▶ _What this task involves_: Reproduce every line of the records below without any changes.

Data records
=====
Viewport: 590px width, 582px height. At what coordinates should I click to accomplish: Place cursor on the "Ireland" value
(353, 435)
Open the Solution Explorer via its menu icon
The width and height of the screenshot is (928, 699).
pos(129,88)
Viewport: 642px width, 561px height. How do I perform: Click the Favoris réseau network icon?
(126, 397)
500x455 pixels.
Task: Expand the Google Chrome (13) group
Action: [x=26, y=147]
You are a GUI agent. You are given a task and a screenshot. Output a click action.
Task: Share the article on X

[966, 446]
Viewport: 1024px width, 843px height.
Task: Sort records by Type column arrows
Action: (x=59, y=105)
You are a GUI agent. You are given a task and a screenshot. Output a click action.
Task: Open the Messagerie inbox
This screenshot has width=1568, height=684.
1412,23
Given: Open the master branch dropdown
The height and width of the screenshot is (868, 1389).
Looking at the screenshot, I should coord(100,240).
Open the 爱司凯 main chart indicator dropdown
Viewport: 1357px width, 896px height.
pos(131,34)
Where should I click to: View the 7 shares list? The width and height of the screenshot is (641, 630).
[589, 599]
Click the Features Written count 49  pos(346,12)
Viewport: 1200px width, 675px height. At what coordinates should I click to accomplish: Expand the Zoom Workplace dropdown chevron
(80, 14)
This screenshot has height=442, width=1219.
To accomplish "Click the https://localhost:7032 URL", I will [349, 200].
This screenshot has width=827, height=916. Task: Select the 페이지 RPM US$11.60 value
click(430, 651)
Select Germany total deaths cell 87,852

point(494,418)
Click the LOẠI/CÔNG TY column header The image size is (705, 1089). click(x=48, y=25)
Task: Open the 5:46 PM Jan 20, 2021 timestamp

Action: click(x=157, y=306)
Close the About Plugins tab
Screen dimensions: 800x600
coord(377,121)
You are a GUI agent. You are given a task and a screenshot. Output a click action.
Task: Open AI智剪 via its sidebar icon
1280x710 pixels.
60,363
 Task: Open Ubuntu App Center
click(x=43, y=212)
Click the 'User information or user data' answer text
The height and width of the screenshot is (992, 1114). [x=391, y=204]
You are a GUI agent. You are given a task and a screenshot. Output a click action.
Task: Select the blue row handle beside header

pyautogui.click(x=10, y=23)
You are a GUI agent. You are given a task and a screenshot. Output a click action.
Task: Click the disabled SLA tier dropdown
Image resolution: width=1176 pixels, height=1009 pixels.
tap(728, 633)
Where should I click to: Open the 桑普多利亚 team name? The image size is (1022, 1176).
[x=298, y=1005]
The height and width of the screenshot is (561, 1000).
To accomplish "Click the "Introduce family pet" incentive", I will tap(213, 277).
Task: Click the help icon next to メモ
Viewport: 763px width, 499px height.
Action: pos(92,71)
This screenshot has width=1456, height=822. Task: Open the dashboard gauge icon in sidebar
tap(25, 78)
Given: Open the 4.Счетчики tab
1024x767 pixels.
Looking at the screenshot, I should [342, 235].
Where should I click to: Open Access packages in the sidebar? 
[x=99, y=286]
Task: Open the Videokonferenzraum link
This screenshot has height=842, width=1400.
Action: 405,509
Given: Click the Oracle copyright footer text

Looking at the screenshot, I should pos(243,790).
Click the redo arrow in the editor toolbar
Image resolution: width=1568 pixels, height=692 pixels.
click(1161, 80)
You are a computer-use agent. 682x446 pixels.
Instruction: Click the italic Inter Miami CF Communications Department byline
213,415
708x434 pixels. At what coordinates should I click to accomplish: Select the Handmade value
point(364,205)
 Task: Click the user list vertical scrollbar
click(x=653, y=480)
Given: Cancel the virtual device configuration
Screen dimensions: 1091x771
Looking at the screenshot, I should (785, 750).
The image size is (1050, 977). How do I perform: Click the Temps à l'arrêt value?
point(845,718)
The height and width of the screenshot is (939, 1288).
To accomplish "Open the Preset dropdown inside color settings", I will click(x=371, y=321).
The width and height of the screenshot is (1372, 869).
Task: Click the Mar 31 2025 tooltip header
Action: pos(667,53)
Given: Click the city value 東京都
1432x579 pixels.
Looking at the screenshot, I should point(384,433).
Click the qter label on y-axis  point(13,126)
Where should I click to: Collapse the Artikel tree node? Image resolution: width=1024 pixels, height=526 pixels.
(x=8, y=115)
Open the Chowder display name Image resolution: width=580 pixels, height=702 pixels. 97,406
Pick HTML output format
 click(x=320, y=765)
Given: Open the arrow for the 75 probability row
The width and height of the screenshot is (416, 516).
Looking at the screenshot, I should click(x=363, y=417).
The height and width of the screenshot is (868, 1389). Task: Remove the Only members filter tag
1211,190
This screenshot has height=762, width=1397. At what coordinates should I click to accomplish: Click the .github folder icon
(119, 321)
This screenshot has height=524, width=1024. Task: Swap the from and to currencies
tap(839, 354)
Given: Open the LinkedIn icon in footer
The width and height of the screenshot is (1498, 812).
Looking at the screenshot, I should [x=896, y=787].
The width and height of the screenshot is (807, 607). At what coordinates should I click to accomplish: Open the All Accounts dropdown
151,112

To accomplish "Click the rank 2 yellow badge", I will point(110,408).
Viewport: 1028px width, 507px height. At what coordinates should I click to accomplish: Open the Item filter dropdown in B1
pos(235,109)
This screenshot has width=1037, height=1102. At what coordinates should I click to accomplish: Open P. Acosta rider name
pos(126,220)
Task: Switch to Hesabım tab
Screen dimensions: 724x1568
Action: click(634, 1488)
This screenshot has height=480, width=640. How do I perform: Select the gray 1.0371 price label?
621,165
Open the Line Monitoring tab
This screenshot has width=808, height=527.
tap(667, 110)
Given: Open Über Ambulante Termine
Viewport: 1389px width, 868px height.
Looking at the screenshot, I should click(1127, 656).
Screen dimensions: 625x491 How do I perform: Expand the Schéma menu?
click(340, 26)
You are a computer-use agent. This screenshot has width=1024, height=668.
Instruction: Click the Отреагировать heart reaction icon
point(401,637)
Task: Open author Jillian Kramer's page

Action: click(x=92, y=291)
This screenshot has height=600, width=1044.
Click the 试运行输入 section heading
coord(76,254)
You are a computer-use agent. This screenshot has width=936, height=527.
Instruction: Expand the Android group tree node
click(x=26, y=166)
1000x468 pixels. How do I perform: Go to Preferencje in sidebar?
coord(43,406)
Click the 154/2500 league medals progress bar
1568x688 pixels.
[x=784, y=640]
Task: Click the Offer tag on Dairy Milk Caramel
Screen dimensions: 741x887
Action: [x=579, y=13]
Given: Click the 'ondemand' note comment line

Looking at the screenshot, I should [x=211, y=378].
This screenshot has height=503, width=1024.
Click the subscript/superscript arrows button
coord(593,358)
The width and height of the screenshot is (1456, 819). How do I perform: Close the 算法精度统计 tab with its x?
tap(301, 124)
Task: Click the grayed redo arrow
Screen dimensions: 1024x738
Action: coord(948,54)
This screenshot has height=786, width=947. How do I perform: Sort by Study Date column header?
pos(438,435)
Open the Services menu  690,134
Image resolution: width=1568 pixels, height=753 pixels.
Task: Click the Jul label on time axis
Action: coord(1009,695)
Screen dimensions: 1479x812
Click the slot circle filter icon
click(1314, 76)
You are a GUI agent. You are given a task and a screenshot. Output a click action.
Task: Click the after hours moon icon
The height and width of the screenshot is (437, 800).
=====
▶ _Answer to the exercise_:
Viewport: 590px width, 582px height. At what coordinates should I click to accomplish: Place cursor on the "Ireland" value
(353, 435)
Open the Solution Explorer via its menu icon
The width and height of the screenshot is (928, 699).
pos(129,88)
Viewport: 642px width, 561px height. How do I perform: Click the Favoris réseau network icon?
(126, 397)
500x455 pixels.
Task: Expand the Google Chrome (13) group
Action: [x=26, y=147]
You are a GUI agent. You are given a task and a screenshot. Output a click action.
Task: Share the article on X

[966, 446]
Viewport: 1024px width, 843px height.
Task: Sort records by Type column arrows
Action: (x=59, y=105)
You are a GUI agent. You are given a task and a screenshot. Output a click action.
Task: Open the Messagerie inbox
This screenshot has width=1568, height=684.
1412,23
Given: Open the master branch dropdown
The height and width of the screenshot is (868, 1389).
Looking at the screenshot, I should coord(100,240).
Open the 爱司凯 main chart indicator dropdown
Viewport: 1357px width, 896px height.
pos(131,34)
Where should I click to: View the 7 shares list? The width and height of the screenshot is (641, 630).
[589, 599]
Click the Features Written count 49  pos(346,12)
Viewport: 1200px width, 675px height. At what coordinates should I click to accomplish: Expand the Zoom Workplace dropdown chevron
(80, 14)
This screenshot has height=442, width=1219.
To accomplish "Click the https://localhost:7032 URL", I will [349, 200].
This screenshot has width=827, height=916. Task: Select the 페이지 RPM US$11.60 value
click(430, 651)
Select Germany total deaths cell 87,852

point(494,418)
Click the LOẠI/CÔNG TY column header The image size is (705, 1089). click(x=48, y=25)
Task: Open the 5:46 PM Jan 20, 2021 timestamp

Action: click(x=157, y=306)
Close the About Plugins tab
Screen dimensions: 800x600
coord(377,121)
You are a GUI agent. You are given a task and a screenshot. Output a click action.
Task: Open AI智剪 via its sidebar icon
1280x710 pixels.
60,363
 Task: Open Ubuntu App Center
click(x=43, y=212)
Click the 'User information or user data' answer text
The height and width of the screenshot is (992, 1114). [x=391, y=204]
You are a GUI agent. You are given a task and a screenshot. Output a click action.
Task: Select the blue row handle beside header

pyautogui.click(x=10, y=23)
You are a GUI agent. You are given a task and a screenshot. Output a click action.
Task: Click the disabled SLA tier dropdown
Image resolution: width=1176 pixels, height=1009 pixels.
tap(728, 633)
Where should I click to: Open the 桑普多利亚 team name? The image size is (1022, 1176).
[x=298, y=1005]
The height and width of the screenshot is (561, 1000).
To accomplish "Click the "Introduce family pet" incentive", I will tap(213, 277).
Task: Click the help icon next to メモ
Viewport: 763px width, 499px height.
Action: pos(92,71)
This screenshot has width=1456, height=822. Task: Open the dashboard gauge icon in sidebar
tap(25, 78)
Given: Open the 4.Счетчики tab
1024x767 pixels.
Looking at the screenshot, I should [342, 235].
Where should I click to: Open Access packages in the sidebar? 
[x=99, y=286]
Task: Open the Videokonferenzraum link
This screenshot has height=842, width=1400.
Action: 405,509
Given: Click the Oracle copyright footer text

Looking at the screenshot, I should pos(243,790).
Click the redo arrow in the editor toolbar
Image resolution: width=1568 pixels, height=692 pixels.
click(1161, 80)
You are a computer-use agent. 682x446 pixels.
Instruction: Click the italic Inter Miami CF Communications Department byline
213,415
708x434 pixels. At what coordinates should I click to accomplish: Select the Handmade value
point(364,205)
 Task: Click the user list vertical scrollbar
click(x=653, y=480)
Given: Cancel the virtual device configuration
Screen dimensions: 1091x771
Looking at the screenshot, I should (785, 750).
The image size is (1050, 977). How do I perform: Click the Temps à l'arrêt value?
point(845,718)
The height and width of the screenshot is (939, 1288).
To accomplish "Open the Preset dropdown inside color settings", I will click(x=371, y=321).
The width and height of the screenshot is (1372, 869).
Task: Click the Mar 31 2025 tooltip header
Action: pos(667,53)
Given: Click the city value 東京都
1432x579 pixels.
Looking at the screenshot, I should point(384,433).
Click the qter label on y-axis  point(13,126)
Where should I click to: Collapse the Artikel tree node? Image resolution: width=1024 pixels, height=526 pixels.
(x=8, y=115)
Open the Chowder display name Image resolution: width=580 pixels, height=702 pixels. 97,406
Pick HTML output format
 click(x=320, y=765)
Given: Open the arrow for the 75 probability row
The width and height of the screenshot is (416, 516).
Looking at the screenshot, I should click(x=363, y=417).
The height and width of the screenshot is (868, 1389). Task: Remove the Only members filter tag
1211,190
This screenshot has height=762, width=1397. At what coordinates should I click to accomplish: Click the .github folder icon
(119, 321)
This screenshot has height=524, width=1024. Task: Swap the from and to currencies
tap(839, 354)
Given: Open the LinkedIn icon in footer
The width and height of the screenshot is (1498, 812).
Looking at the screenshot, I should [x=896, y=787].
The width and height of the screenshot is (807, 607). At what coordinates should I click to accomplish: Open the All Accounts dropdown
151,112

To accomplish "Click the rank 2 yellow badge", I will point(110,408).
Viewport: 1028px width, 507px height. At what coordinates should I click to accomplish: Open the Item filter dropdown in B1
pos(235,109)
This screenshot has width=1037, height=1102. At what coordinates should I click to accomplish: Open P. Acosta rider name
pos(126,220)
Task: Switch to Hesabım tab
Screen dimensions: 724x1568
Action: click(634, 1488)
This screenshot has height=480, width=640. How do I perform: Select the gray 1.0371 price label?
621,165
Open the Line Monitoring tab
This screenshot has width=808, height=527.
tap(667, 110)
Given: Open Über Ambulante Termine
Viewport: 1389px width, 868px height.
Looking at the screenshot, I should click(1127, 656).
Screen dimensions: 625x491 How do I perform: Expand the Schéma menu?
click(340, 26)
You are a computer-use agent. This screenshot has width=1024, height=668.
Instruction: Click the Отреагировать heart reaction icon
point(401,637)
Task: Open author Jillian Kramer's page

Action: click(x=92, y=291)
This screenshot has height=600, width=1044.
Click the 试运行输入 section heading
coord(76,254)
You are a computer-use agent. This screenshot has width=936, height=527.
Instruction: Expand the Android group tree node
click(x=26, y=166)
1000x468 pixels. How do I perform: Go to Preferencje in sidebar?
coord(43,406)
Click the 154/2500 league medals progress bar
1568x688 pixels.
[x=784, y=640]
Task: Click the Offer tag on Dairy Milk Caramel
Screen dimensions: 741x887
Action: [x=579, y=13]
Given: Click the 'ondemand' note comment line

Looking at the screenshot, I should [x=211, y=378].
This screenshot has height=503, width=1024.
Click the subscript/superscript arrows button
coord(593,358)
The width and height of the screenshot is (1456, 819). How do I perform: Close the 算法精度统计 tab with its x?
tap(301, 124)
Task: Click the grayed redo arrow
Screen dimensions: 1024x738
Action: coord(948,54)
This screenshot has height=786, width=947. How do I perform: Sort by Study Date column header?
pos(438,435)
Open the Services menu  690,134
Image resolution: width=1568 pixels, height=753 pixels.
Task: Click the Jul label on time axis
Action: coord(1009,695)
Screen dimensions: 1479x812
Click the slot circle filter icon
click(1314, 76)
You are a GUI agent. You are given a task and a screenshot. Output a click action.
Task: Click the after hours moon icon
The height and width of the screenshot is (437, 800).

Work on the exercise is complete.